When low HRV is worth a clinical conversation
For most adults, a low HRV reading is a lifestyle signal, not a medical one. But sustained low HRV is associated with elevated cardiovascular risk in populations without known heart disease (Hillebrand S et al., Europace 2013, PMID: 23370966). Note: Hillebrand’s meta-analysis used time-domain SDNN and frequency-domain LF/HF measures, not the overnight RMSSD a Ring reports, though the broad inverse relationship between low HRV and cardiovascular risk has been observed across multiple HRV metrics.
See a clinician if you notice:
- A sustained drop from your established baseline lasting several weeks, with no clear lifestyle explanation
- HRV that drops alongside new symptoms (palpitations, chest discomfort, unexplained fatigue, fainting, or shortness of breath)
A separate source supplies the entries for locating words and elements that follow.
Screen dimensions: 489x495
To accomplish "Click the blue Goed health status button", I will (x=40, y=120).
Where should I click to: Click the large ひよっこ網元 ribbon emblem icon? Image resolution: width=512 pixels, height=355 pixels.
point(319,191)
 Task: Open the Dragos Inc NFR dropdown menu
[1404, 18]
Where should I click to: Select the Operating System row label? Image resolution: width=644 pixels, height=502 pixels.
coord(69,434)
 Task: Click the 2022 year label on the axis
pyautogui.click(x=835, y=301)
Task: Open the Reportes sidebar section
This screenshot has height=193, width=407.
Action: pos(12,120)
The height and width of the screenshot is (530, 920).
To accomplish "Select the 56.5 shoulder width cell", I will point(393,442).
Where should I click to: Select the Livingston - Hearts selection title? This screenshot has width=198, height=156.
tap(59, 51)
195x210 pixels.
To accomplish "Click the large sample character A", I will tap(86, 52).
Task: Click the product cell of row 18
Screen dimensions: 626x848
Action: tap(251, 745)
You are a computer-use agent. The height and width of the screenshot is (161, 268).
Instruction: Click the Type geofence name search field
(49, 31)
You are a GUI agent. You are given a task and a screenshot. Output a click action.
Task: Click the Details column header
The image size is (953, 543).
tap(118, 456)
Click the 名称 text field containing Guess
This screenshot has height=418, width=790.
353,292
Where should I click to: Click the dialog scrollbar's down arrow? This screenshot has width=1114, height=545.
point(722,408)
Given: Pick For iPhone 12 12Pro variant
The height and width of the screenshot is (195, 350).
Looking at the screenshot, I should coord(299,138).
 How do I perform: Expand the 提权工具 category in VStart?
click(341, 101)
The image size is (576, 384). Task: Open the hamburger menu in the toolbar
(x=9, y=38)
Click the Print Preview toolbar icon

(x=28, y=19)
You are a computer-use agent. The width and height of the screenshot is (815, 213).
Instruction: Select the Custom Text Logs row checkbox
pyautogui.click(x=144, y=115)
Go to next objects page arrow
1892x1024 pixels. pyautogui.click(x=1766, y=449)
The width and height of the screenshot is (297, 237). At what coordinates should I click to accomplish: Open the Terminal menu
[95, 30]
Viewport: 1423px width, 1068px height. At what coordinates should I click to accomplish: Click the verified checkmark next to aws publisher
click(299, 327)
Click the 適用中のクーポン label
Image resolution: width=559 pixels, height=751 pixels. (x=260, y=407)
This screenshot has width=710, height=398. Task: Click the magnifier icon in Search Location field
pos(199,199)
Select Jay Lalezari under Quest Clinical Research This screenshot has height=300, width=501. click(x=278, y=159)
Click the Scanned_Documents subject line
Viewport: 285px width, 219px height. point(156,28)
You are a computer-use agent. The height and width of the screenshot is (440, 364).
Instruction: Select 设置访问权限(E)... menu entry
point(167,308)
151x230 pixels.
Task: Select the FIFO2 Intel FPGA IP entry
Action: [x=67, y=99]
- HRV that fails to recover after illness or training stress that previously resolved within days
- A pattern of low HRV alongside abnormal resting heart rate (sustained above 100 bpm without explanation, or below 60 bpm without an athletic explanation — using AHA-standard tachycardia and bradycardia thresholds)
For a broader picture of how persistent low HRV connects to stress and burnout, see Ultrahuman’s piece on low HRV and stress.
This article is for informational purposes and is not medical advice. HRV interpretation in the context of medical conditions or medications should involve a clinician. People on medications that affect heart rate (beta-blockers, antiarrhythmics, certain antidepressants) should interpret HRV alongside guidance from their care team. Disclosure: Ultrahuman sells the Ring AIR and Ring PRO referenced throughout this guide.